## PROBLEM TO WORK ON:
Produce the same data once more, line for line.
====== SUPPLIED RECORDS ======
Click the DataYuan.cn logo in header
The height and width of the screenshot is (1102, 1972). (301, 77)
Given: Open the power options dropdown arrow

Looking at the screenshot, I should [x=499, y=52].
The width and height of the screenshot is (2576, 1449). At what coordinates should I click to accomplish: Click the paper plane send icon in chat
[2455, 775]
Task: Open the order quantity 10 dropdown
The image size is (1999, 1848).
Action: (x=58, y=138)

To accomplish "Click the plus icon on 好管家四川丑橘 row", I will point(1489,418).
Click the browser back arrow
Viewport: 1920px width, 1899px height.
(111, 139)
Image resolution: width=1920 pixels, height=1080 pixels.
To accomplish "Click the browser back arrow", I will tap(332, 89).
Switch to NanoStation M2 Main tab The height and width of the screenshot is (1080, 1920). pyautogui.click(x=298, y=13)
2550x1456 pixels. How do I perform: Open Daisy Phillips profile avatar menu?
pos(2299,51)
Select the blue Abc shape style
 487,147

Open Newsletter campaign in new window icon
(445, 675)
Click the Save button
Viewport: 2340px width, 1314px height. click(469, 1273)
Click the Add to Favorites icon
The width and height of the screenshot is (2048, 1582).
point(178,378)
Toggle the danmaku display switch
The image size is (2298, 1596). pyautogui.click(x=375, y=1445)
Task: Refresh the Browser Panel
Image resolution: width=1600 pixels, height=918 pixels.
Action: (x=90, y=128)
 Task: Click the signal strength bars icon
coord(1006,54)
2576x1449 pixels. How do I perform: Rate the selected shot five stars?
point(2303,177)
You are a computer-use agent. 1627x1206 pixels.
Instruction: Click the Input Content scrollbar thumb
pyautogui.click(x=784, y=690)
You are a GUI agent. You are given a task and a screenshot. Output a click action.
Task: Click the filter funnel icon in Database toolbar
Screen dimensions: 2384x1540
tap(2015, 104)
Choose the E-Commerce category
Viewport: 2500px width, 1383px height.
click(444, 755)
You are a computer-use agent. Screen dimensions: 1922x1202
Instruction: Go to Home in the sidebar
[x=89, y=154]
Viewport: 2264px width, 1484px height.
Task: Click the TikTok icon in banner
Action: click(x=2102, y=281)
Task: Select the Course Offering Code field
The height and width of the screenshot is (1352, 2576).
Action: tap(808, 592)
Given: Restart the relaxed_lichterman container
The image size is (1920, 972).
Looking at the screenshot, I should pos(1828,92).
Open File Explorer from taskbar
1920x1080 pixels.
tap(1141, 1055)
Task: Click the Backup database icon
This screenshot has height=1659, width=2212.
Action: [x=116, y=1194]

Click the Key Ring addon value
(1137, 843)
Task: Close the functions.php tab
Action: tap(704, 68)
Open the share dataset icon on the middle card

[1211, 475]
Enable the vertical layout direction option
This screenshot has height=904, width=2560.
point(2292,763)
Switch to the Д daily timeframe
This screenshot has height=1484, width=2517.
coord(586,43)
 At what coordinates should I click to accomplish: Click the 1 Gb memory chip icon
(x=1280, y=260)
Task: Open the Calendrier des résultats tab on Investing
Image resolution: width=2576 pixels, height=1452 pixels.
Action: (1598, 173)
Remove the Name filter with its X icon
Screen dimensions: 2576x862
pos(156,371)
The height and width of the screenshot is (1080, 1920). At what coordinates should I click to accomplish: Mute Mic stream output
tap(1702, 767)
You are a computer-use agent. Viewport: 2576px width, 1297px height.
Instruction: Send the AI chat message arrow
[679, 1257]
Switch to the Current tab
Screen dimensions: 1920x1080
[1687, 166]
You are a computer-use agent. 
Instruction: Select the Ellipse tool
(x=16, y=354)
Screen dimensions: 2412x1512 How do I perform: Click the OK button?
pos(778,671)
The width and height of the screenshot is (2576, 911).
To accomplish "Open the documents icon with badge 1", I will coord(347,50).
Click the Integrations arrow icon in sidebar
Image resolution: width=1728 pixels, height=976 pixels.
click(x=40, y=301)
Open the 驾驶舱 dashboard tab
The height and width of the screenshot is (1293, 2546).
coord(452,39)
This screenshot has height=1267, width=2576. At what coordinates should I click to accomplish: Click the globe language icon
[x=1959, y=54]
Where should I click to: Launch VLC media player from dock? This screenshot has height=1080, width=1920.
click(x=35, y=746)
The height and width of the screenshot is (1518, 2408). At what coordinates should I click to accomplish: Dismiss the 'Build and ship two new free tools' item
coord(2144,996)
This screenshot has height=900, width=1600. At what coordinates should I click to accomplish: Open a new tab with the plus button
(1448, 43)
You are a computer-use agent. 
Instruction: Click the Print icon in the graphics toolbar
======
## COMPLETED EXERCISE:
Click the DataYuan.cn logo in header
The height and width of the screenshot is (1102, 1972). (301, 77)
Given: Open the power options dropdown arrow

Looking at the screenshot, I should [x=499, y=52].
The width and height of the screenshot is (2576, 1449). At what coordinates should I click to accomplish: Click the paper plane send icon in chat
[2455, 775]
Task: Open the order quantity 10 dropdown
The image size is (1999, 1848).
Action: (x=58, y=138)

To accomplish "Click the plus icon on 好管家四川丑橘 row", I will point(1489,418).
Click the browser back arrow
Viewport: 1920px width, 1899px height.
(111, 139)
Image resolution: width=1920 pixels, height=1080 pixels.
To accomplish "Click the browser back arrow", I will tap(332, 89).
Switch to NanoStation M2 Main tab The height and width of the screenshot is (1080, 1920). pyautogui.click(x=298, y=13)
2550x1456 pixels. How do I perform: Open Daisy Phillips profile avatar menu?
pos(2299,51)
Select the blue Abc shape style
 487,147

Open Newsletter campaign in new window icon
(445, 675)
Click the Save button
Viewport: 2340px width, 1314px height. click(469, 1273)
Click the Add to Favorites icon
The width and height of the screenshot is (2048, 1582).
point(178,378)
Toggle the danmaku display switch
The image size is (2298, 1596). pyautogui.click(x=375, y=1445)
Task: Refresh the Browser Panel
Image resolution: width=1600 pixels, height=918 pixels.
Action: (x=90, y=128)
 Task: Click the signal strength bars icon
coord(1006,54)
2576x1449 pixels. How do I perform: Rate the selected shot five stars?
point(2303,177)
You are a computer-use agent. 1627x1206 pixels.
Instruction: Click the Input Content scrollbar thumb
pyautogui.click(x=784, y=690)
You are a GUI agent. You are given a task and a screenshot. Output a click action.
Task: Click the filter funnel icon in Database toolbar
Screen dimensions: 2384x1540
tap(2015, 104)
Choose the E-Commerce category
Viewport: 2500px width, 1383px height.
click(444, 755)
You are a computer-use agent. Screen dimensions: 1922x1202
Instruction: Go to Home in the sidebar
[x=89, y=154]
Viewport: 2264px width, 1484px height.
Task: Click the TikTok icon in banner
Action: click(x=2102, y=281)
Task: Select the Course Offering Code field
The height and width of the screenshot is (1352, 2576).
Action: tap(808, 592)
Given: Restart the relaxed_lichterman container
The image size is (1920, 972).
Looking at the screenshot, I should pos(1828,92).
Open File Explorer from taskbar
1920x1080 pixels.
tap(1141, 1055)
Task: Click the Backup database icon
This screenshot has height=1659, width=2212.
Action: [x=116, y=1194]

Click the Key Ring addon value
(1137, 843)
Task: Close the functions.php tab
Action: tap(704, 68)
Open the share dataset icon on the middle card

[1211, 475]
Enable the vertical layout direction option
This screenshot has height=904, width=2560.
point(2292,763)
Switch to the Д daily timeframe
This screenshot has height=1484, width=2517.
coord(586,43)
 At what coordinates should I click to accomplish: Click the 1 Gb memory chip icon
(x=1280, y=260)
Task: Open the Calendrier des résultats tab on Investing
Image resolution: width=2576 pixels, height=1452 pixels.
Action: (1598, 173)
Remove the Name filter with its X icon
Screen dimensions: 2576x862
pos(156,371)
The height and width of the screenshot is (1080, 1920). At what coordinates should I click to accomplish: Mute Mic stream output
tap(1702, 767)
You are a computer-use agent. Viewport: 2576px width, 1297px height.
Instruction: Send the AI chat message arrow
[679, 1257]
Switch to the Current tab
Screen dimensions: 1920x1080
[1687, 166]
You are a computer-use agent. 
Instruction: Select the Ellipse tool
(x=16, y=354)
Screen dimensions: 2412x1512 How do I perform: Click the OK button?
pos(778,671)
The width and height of the screenshot is (2576, 911).
To accomplish "Open the documents icon with badge 1", I will coord(347,50).
Click the Integrations arrow icon in sidebar
Image resolution: width=1728 pixels, height=976 pixels.
click(x=40, y=301)
Open the 驾驶舱 dashboard tab
The height and width of the screenshot is (1293, 2546).
coord(452,39)
This screenshot has height=1267, width=2576. At what coordinates should I click to accomplish: Click the globe language icon
[x=1959, y=54]
Where should I click to: Launch VLC media player from dock? This screenshot has height=1080, width=1920.
click(x=35, y=746)
The height and width of the screenshot is (1518, 2408). At what coordinates should I click to accomplish: Dismiss the 'Build and ship two new free tools' item
coord(2144,996)
This screenshot has height=900, width=1600. At what coordinates should I click to accomplish: Open a new tab with the plus button
(1448, 43)
You are a computer-use agent. 
Instruction: Click the Print icon in the graphics toolbar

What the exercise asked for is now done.